In 2016, Amber Briggle, mother of a transgender boy, hosted Texas Attorney General Ken Paxton and his wife, Angela, for dinner so they could see what the life of a trans child was like. Now, because of Paxton's legal opinion that gender-affirming care for minors is "child abuse," Briggle is under investigation.
"Raising a transgender child in Texas has been one long political emergency," Briggle and her family told The Texas Tribune through their lawyer. "It always seemed like this day would come. Now it has arrived."
Based on Paxton's opinion, although it is nonbinding, Gov. Greg Abbott last month directed the Texas Department of Family and Protective Services to investigate parents who allow their children to receive gender-affirming health care. This usually includes hormones and puberty blockers, the effects of which are reversible. Paxton's document raised concerns about gender-confirmation surgery, which is generally not performed on minors.
One family under investigation, identified only as the Does, has sued the state and won a temporary restraining order stopping the probe. A judge has scheduled a hearing for Friday to consider blocking such investigations of other families.
The Tribune has confirmed that at least five families are being investigated under Abbott's directive, and there may be more, as the DFPS has declined to state the number, citing the pending lawsuit.
Briggle had invited the Paxtons to her home in Dallas when he and other Republican attorneys general were fighting the Obama administration's guidance recommending that trans students in elementary and secondary schools be allowed to use the restrooms and other facilities of their choice. They had won an injunction against the guidance, which ended up being revoked when Donald Trump became president but has now been reinstated under President Joe Biden.
Briggle's thought in hosting the Paxtons was "it's hard to hate up close," The 19th reports. She had told a local TV reporter that she'd like to have the Paxtons over for dinner so they could meet her trans son, then 8, and they accepted, to her surprise.
Ken Paxton "literally went into a bathroom with my transgender son so they could wash their hands before dinner," Briggle told The 19th. "He turns around and looks and says, 'This is nice. It's been a while since I had kids this age.'"
But at the end of the evening, when she asked Paxton if he would do more to protect trans children, he just shrugged, saying he didn't make the laws.
"He sits at the table, breaks bread with my children, with my family, in my loving, nonviolent, drug-free, safe and stable home, and then says that families like mine should not exist," Briggle told The 19th. "It's shameful."

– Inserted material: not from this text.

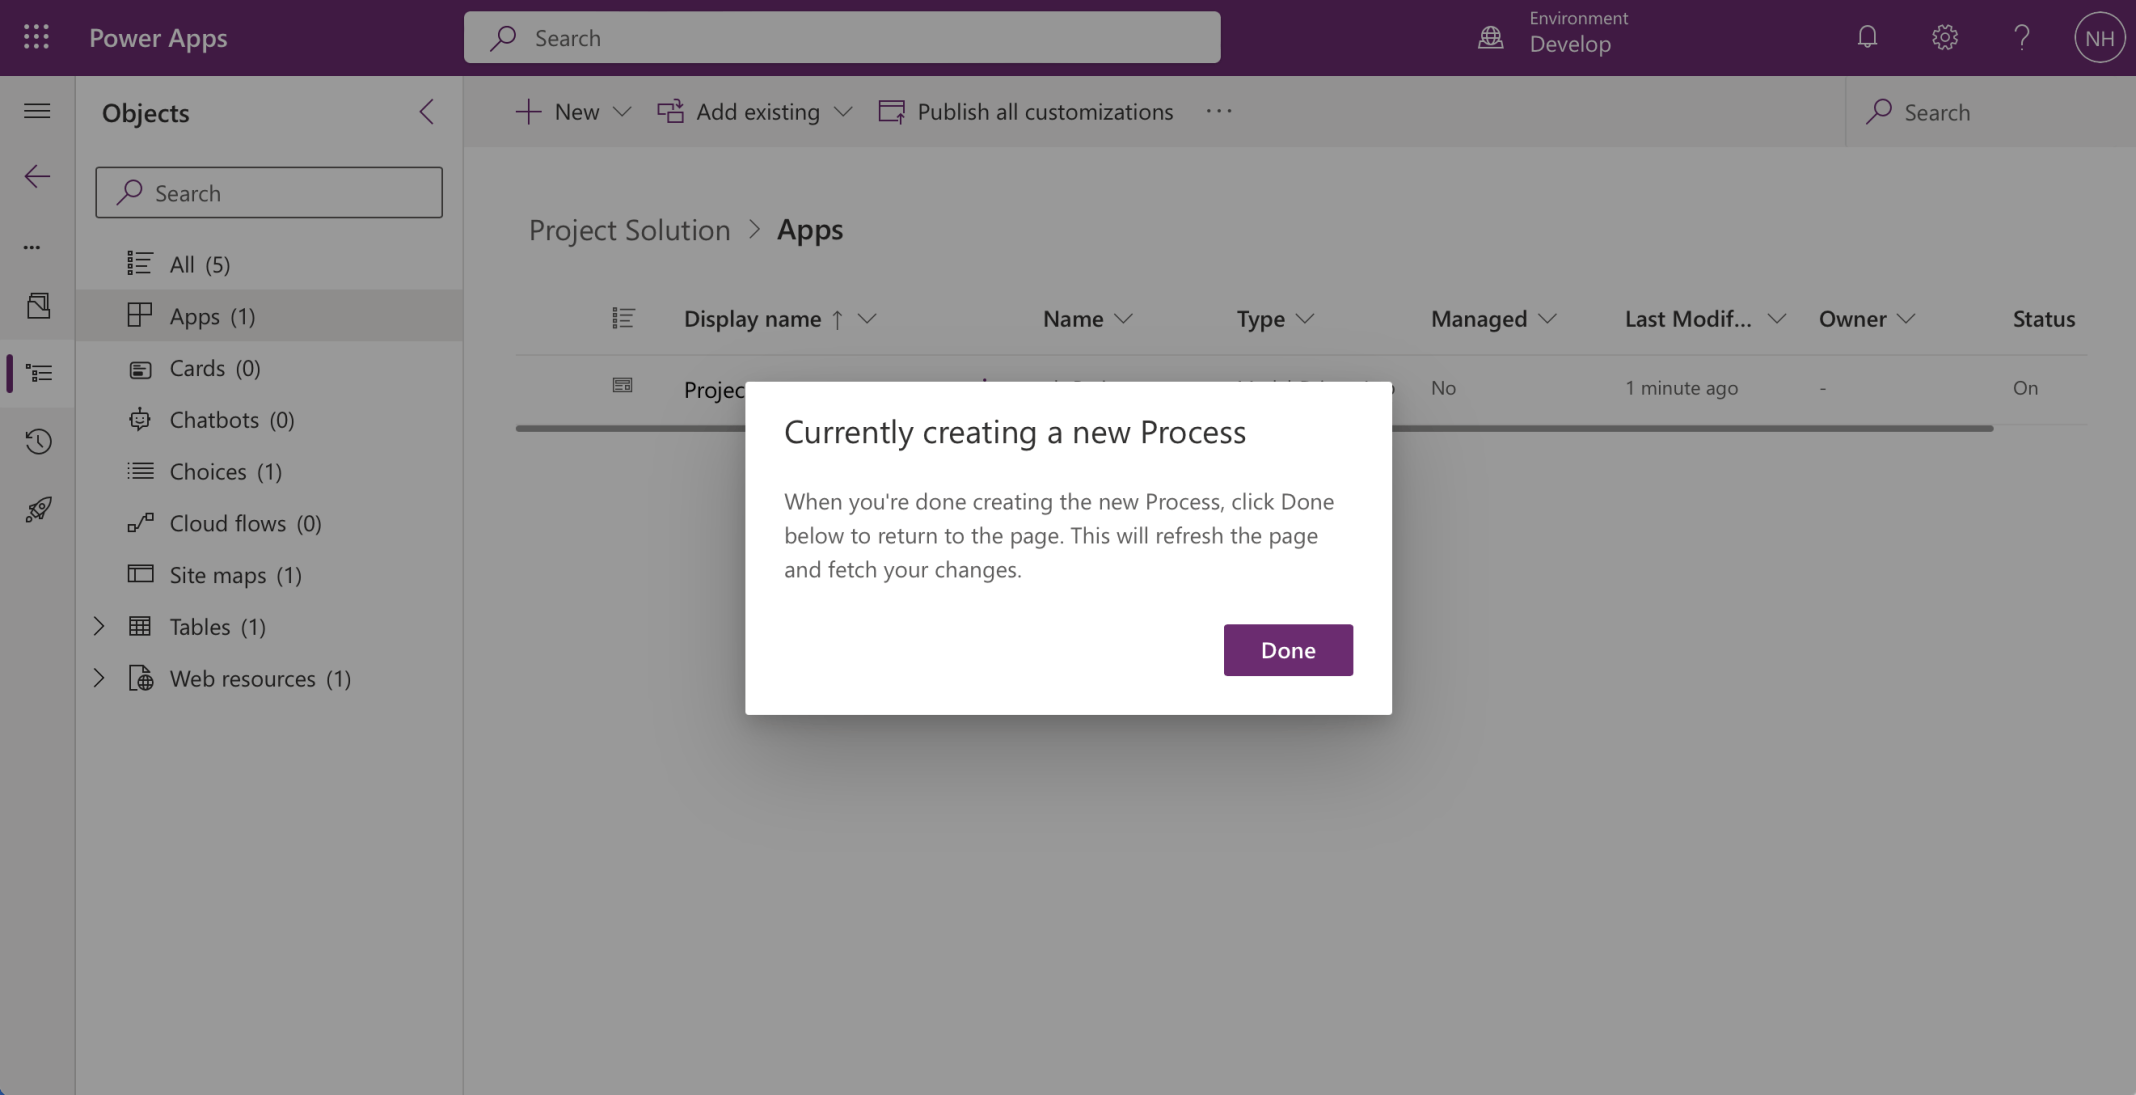Open the app launcher waffle icon
This screenshot has width=2136, height=1095.
36,38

The Briggle family told the Tribune that when a DFPS investigator visited their home, everything went well, but the probe remains open.
"We showed her all the food in our cabinets, the kids' artwork on the walls, the toys, books, and games in the family room. ... The gardens and trampoline in the backyard. The beds piled with blankets and stuffed animals," they said in a statement. "It was impossible for her not to feel the love in our home." The investigator said "clearly doing something right," according to the statement.
"We are the family you would want to place a foster child with, not the family whose children should become foster kids themselves," they said. "And yet, the government is attempting to rip our family apart because we love our children unconditionally. Is this who we are, America?"
Meanwhile, Paxton has amended a lawsuit against the federal government regarding anti-trans discrimination in health care. The U.S. Department of Health and Human Services has asserted that denial of care based on gender identity is illegal and that health care providers do not have to disclose private patient information on such care. By violating this policy, Texas could lose more than $1 billion in federal funds for health care, the Tribune reports.
Texas had already sued the Equal Employment Opportunity Commission and other federal agencies over the Biden administration's guidance on how trans people should be accommodated in workplaces, but Paxton amended the suit Wednesday to include the HHS directives. He claims they are based on "erroneous interpretation of sex discrimination" and that the state is not singling out children by gender but instead is seeking to protect all children from "unnecessary medical interventions."